1. They suppress the secretion of pituitary gonadotropins, inhibit ovulation, and thus inhibit the production of androgens by the ovaries.
2. AR blocked.
3. Increases liver production of SHBG and decreases circulating testosterone.
4. Progestins contained in COCs inhibit 5α-reductase and thus inhibit the formation of potent androgens.

COCs are the first line of therapy for women with PCOS. The choice of combination is important as some tablets contain progestins with greater androgenic effects (levonorgestrel and norgestrel) and should be avoided, while other combinations contain third-generation progestins with less androgenic effects (norgestimate, gestodene and desogestrel) [33]. One of the most important factors to consider when using COCs is the risk of vascular thromboembolism (venous and arterial). The risk of thromboembolism increases threefold in people taking COCs compared to people not taking them. These vascular events are much less common with newer COCs containing low doses of estrogens and in healthy nonsmoking women aged 35 years or younger. The incidence of venous thromboembolism is highest during the first year of use [45]. Based on WHO recommendations, absolute contraindications for the use of COCs are: pregnancy, history of thromboembolism, liver disease and smokers aged ≥35 years, while relative contraindications include breastfeeding, hypertension, migraine and existing neoplasms. In addition, certain conditions may be worsened by taking birth control, such as insulin resistance. COCs are contraindicated in patients with diabetes mellitus, those with bleeding disorders, and in patients with an increased risk of breast cancer [46]. Gonadotropin-releasing factor agonists These are GRF analogues that inhibit the cyclic release of LH/FSH by the ovaries and lead to induced cessation of ovulation by suppressing the production of both estrogen and androgen [47]. They are available in the form of nasal sprays, subcutaneous injections, intramuscular injections, and as subcutaneous implants. To date, there has not been much research on GRF due to its high cost and partly due to its menopausal effects (bleeding, osteoporosis and hot flashes). Breastfeeding, vaginal bleeding and pregnancy are contraindications for their use [48].

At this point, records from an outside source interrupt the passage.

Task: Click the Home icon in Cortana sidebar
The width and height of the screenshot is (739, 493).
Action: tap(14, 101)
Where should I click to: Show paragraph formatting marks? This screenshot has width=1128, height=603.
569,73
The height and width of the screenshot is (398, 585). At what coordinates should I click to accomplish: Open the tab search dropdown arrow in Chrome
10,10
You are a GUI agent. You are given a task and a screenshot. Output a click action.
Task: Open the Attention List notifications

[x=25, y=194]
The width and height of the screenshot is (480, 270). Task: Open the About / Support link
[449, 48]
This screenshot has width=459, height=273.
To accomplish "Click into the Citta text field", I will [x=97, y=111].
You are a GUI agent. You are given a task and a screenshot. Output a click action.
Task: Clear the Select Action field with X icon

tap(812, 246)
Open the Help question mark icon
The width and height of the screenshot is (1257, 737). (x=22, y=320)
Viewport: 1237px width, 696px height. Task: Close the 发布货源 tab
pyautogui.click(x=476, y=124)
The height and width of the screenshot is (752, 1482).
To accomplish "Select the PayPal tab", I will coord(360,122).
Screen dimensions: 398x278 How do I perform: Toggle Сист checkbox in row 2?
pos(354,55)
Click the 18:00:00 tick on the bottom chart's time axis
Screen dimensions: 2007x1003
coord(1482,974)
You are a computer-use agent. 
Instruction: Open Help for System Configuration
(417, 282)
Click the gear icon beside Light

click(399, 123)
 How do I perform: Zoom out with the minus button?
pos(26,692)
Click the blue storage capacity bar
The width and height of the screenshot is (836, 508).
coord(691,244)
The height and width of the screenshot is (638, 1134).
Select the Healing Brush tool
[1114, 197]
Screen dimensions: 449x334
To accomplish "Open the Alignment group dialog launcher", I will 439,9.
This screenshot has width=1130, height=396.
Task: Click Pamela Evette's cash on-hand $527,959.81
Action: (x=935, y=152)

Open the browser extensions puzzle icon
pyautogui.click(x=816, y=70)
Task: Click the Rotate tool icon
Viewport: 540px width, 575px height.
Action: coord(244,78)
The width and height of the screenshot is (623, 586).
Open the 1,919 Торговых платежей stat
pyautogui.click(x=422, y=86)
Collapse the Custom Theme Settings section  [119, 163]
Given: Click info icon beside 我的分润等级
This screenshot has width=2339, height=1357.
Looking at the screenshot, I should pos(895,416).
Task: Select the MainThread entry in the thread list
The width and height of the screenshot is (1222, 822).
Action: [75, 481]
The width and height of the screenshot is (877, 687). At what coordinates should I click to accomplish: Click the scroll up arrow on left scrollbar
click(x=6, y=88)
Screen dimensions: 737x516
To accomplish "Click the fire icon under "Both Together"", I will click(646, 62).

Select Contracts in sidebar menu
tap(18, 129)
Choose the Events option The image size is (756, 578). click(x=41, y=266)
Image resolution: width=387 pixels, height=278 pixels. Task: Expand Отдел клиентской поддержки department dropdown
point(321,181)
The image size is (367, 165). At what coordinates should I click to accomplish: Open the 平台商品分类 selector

Drugs that increase insulin sensitivity

Insulin resistance reduces the uptake of insulin into cells and as a result, insulin levels increase. Insulin resistance plays an important role by increasing the ovarian and adrenal androgen pool and decreasing SHBG synthesis, leading to a state of hyperandrogenemia [49]. Metformin is used for acne in combination with PCOS, HAIR-AN syndrome, obesity or biochemical evidence of hyperinsulinemia, and, importantly, metformin does not cause hypoglycemia. Treatment begins with a dose of 500 mg, which is increased to 2,000 mg/day. There is no time limit for using metformin, but it should be discontinued after 6 months if there is no improvement. Most side effects are dose dependent and include nausea and vomiting, which can be limited by taking the drug after lunch and starting with a low dose of 250 mg [50].